A partir de ce jour, j’étais devenue Dylan McGarrett. Et à partir de ce jour, j’étais devenue une menteuse hors pair. Mon mariage a duré un an. Un an que j’ai passé à tromper mon cher mari avec son meilleur ami, parce que Sean n’a jamais su m’apporter ce que Maël m’apportait. Parce que Sean n’en avait que faire de moi, qu’il ne pensait qu’à sa carrière. Heureuse, je ne l’étais pas. J’avais de l’affection pour Sean mais nous n’étions pas amoureux. Nous étions tout au plus amis. Pourtant, la façon dont mon mariage s’est terminé m’a fait mal. Je venais d’apprendre que j’étais enceinte. Évidemment, j’étais enceinte de Maël mais je devais à tout prix le dire à Sean.
« Je dois prendre l’avion dans une demie heure avec mon père, je reviens demain » Il m’avait embrassée sur le front et il était parti avant même que je n’ai eu le temps d’ouvrir la bouche. Ça faisait du bien de se sentir écoutée ! Que devais-je faire ? Prévenir Maël. J’y avais réfléchis toute la journée. Et puis, on m’avait appelée.
« Madame McGarrett ? Inspecteur Pierce. Votre mari a eu un accident. » Mon mari avait eu un accident ? Soudain, j’avais eu la tête qui tournait, j’avais l’impression que le sol se dérobait sous mes pieds. J’avais raccroché et j’avais fondu en larmes. Non, il ne pouvait pas être mort. Pourtant, c’était le cas, son avion s’était crashé et son père et lui étaient morts. J’avais pleuré pendant des heures, recroquevillée sur mon lit. Je m’étais réveillée le lendemain, dans un bain de sang. Je savais ce que ça voulait dire, pourtant je ne m’étais pas rendue de suite à l’hôpital.
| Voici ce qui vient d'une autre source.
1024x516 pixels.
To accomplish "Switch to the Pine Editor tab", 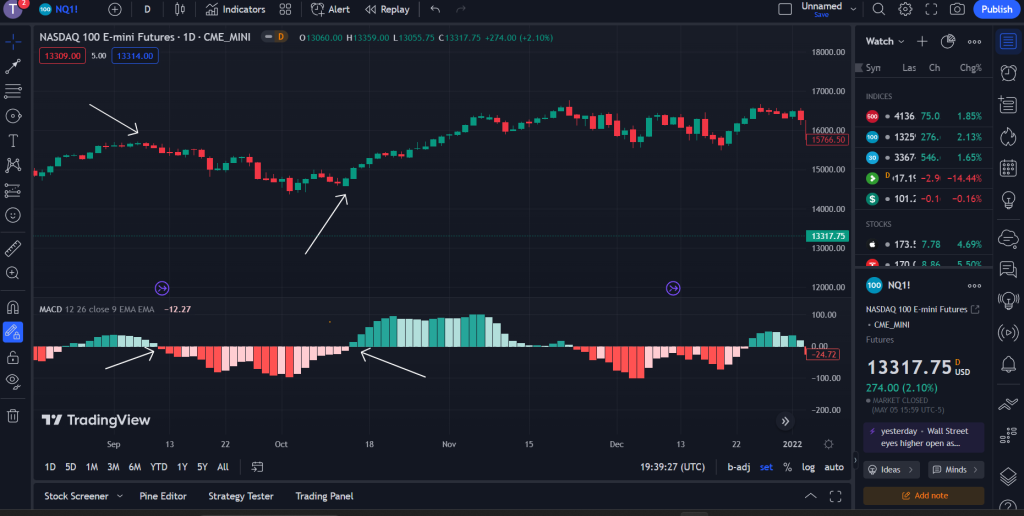I will [162, 496].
Comme si je savais que je le méritais.
« Je suis désolée, Dylan, mais il est possible que vous ne tombiez plus jamais enceinte » Ma fausse couche avait entraîné un endommagement des trompes. Cette fois, c’en était trop. J’avais attendu l’enterrement de Sean puis j’avais fait mes valises et j’avais quitté Longside. Je ne pouvais plus rester, ça faisait trop mal. J’avais tout quitté.
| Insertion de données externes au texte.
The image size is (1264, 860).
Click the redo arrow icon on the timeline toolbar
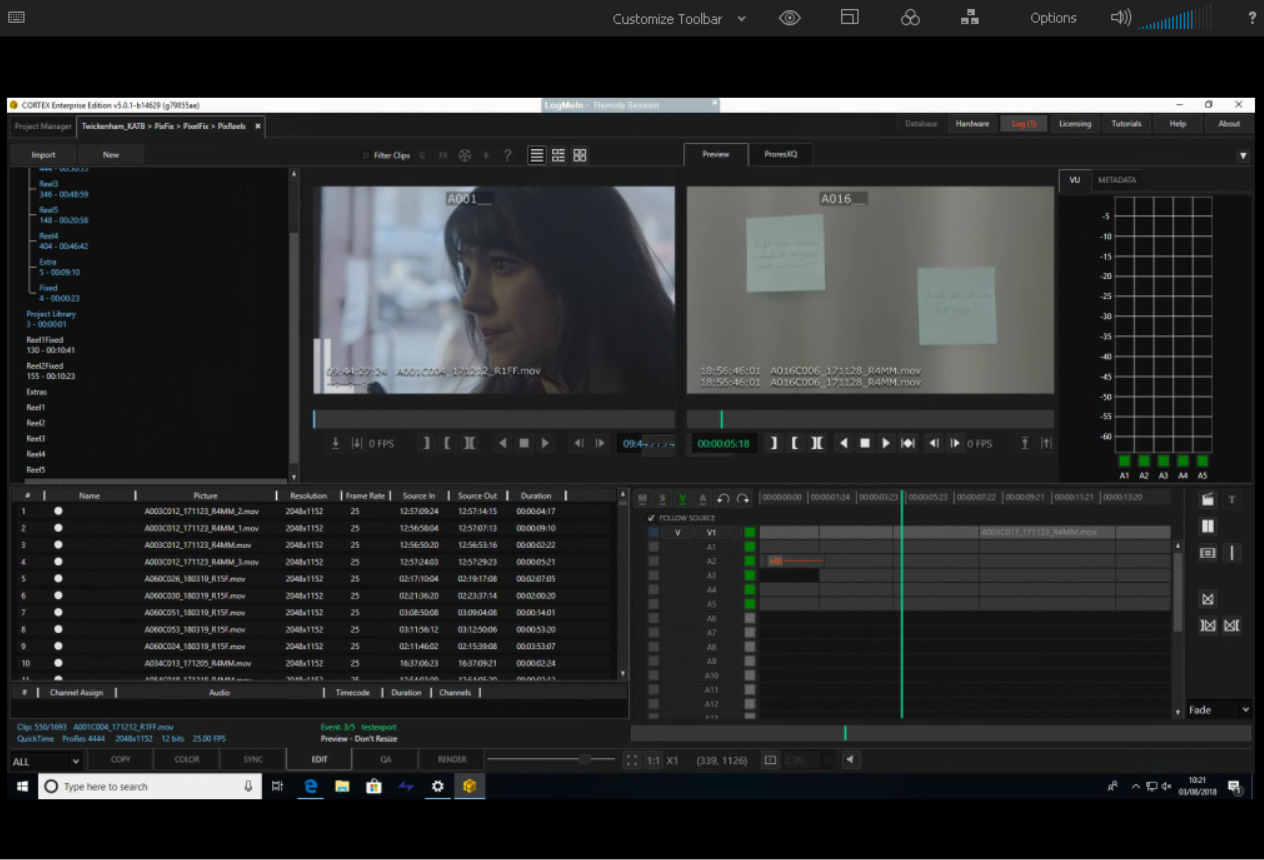click(743, 497)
Londres avait été ma destination. J’avais toujours rêvé d’y aller. J’y suis restée presque cinq ans. Je m’y sentais chez moi. Jusqu’au jour où, il y a un an, je me suis rendue compte que chez moi, c’était à Longside Creek alors j’étais rentrée. J’avais retrouvé l’appartement que je partageais avec Sean. Rien n’avait bougé. Et puis, j’y ai découvert une lettre de Sean. Il voulait me quitter, il était amoureux d’une autre. Cette autre, c’était Sasha. Et, malgré le fait que je le trompais avec Maël, je ne pouvais m’empêcher de la détester encore plus. Sean disait également qu’il savait pour Maël et moi et qu’ils ne nous en voulaient pas. Finalement, nous avions toujours été d’accord sur une chose : nous n’étions que des amis. Aujourd’hui, j’avais vingt-huit ans. J’étais enfin devenue éditrice, même si j’étais persuadée que ma mère ne me léguerait jamais la maison d’édition familiale après ma fugue d’il y a six ans. Mais, à dire vrai, je m’en moquais un peu parce que j’avais l’impression d’enfin m’être émancipée d’elle. Ma chère mère m’avait offert un magnifique loft… loft que je devais partager avec Sasha, que je détestais toujours autant. Je lui en voulais tellement. Je savais très bien que je n’étais pas parfaite, que j’étais amoureuse du meilleur ami de mon défunt mari mais n’étions-nous pas censées faire partie de la même famille ? Je n’en savais rien mais j’avais l’impression qu’elle voulait simplement me prouver qu’elle pouvait tout me voler, qu’elle me haïssait tellement que me faire du mal était un vrai plaisir. Maël avait eu du mal à me pardonner, mais j’étais encore tellement amoureuse de lui que je ne pouvais pas ne pas tenter de reconstruire notre relation. Je devais le retrouver. Et, pour ça, je sais que je devais lui dire que j'avais été enceinte de lui. Ma transplantation ? Je l’attendais toujours.